[THE PROBLEM]
Which lines run from the one with "Task: Toggle Default" through the end of the data? Retype them exactly, without pictures.
----
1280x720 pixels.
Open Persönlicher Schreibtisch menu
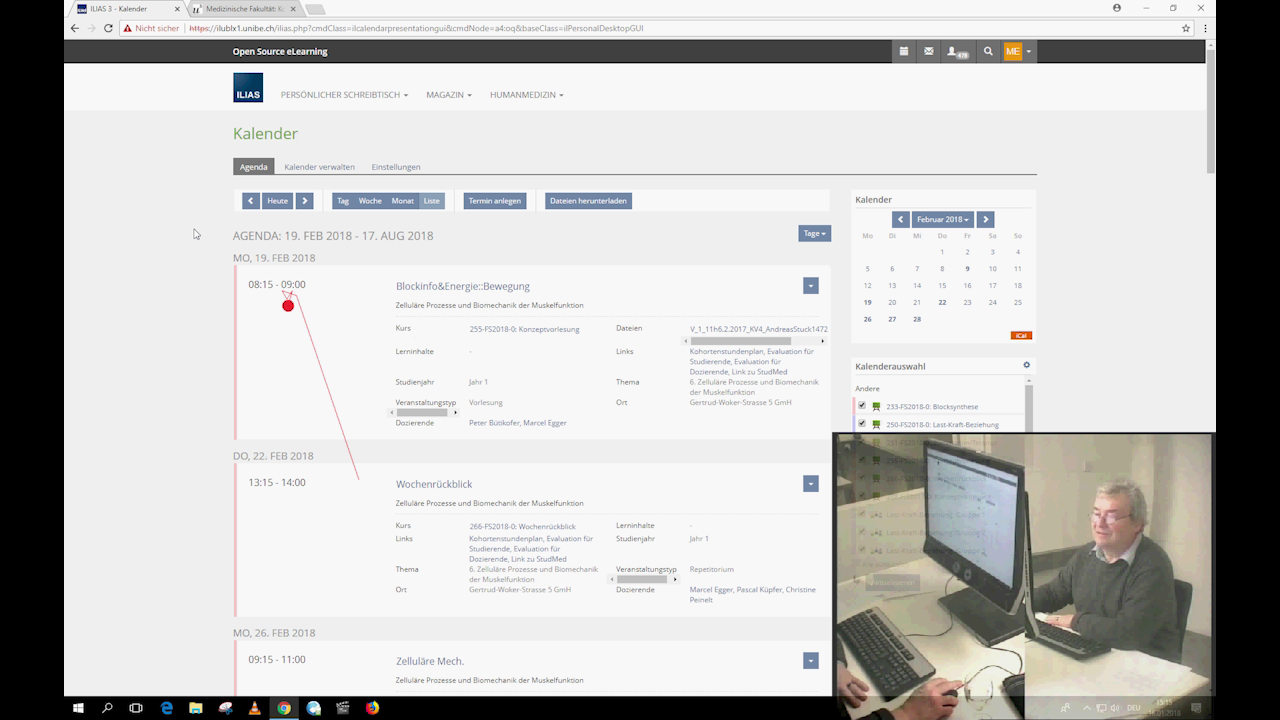pyautogui.click(x=344, y=95)
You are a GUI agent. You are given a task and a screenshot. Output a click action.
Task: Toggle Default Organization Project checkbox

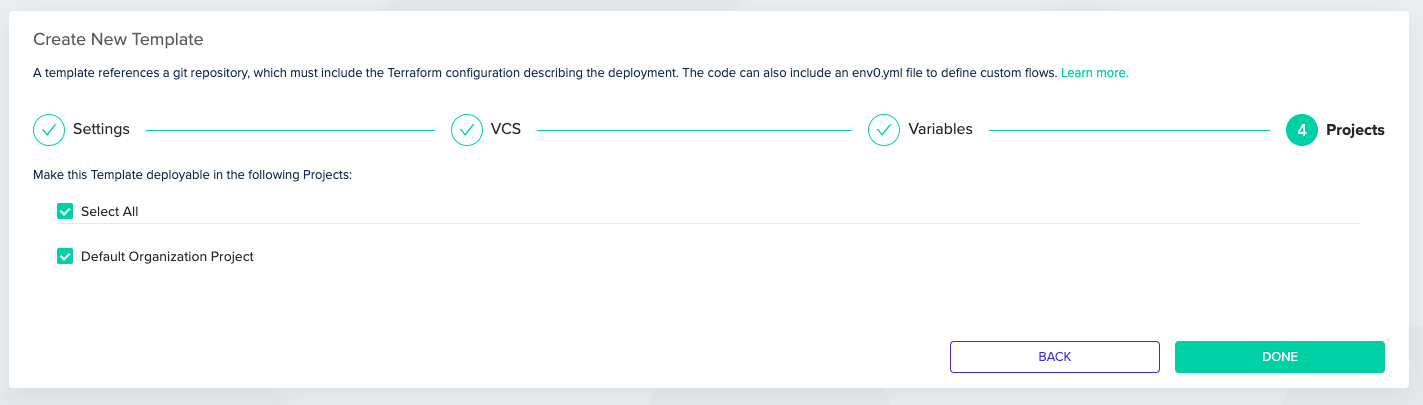(65, 256)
----
[RESULT]
Task: Toggle Default Organization Project checkbox

(65, 256)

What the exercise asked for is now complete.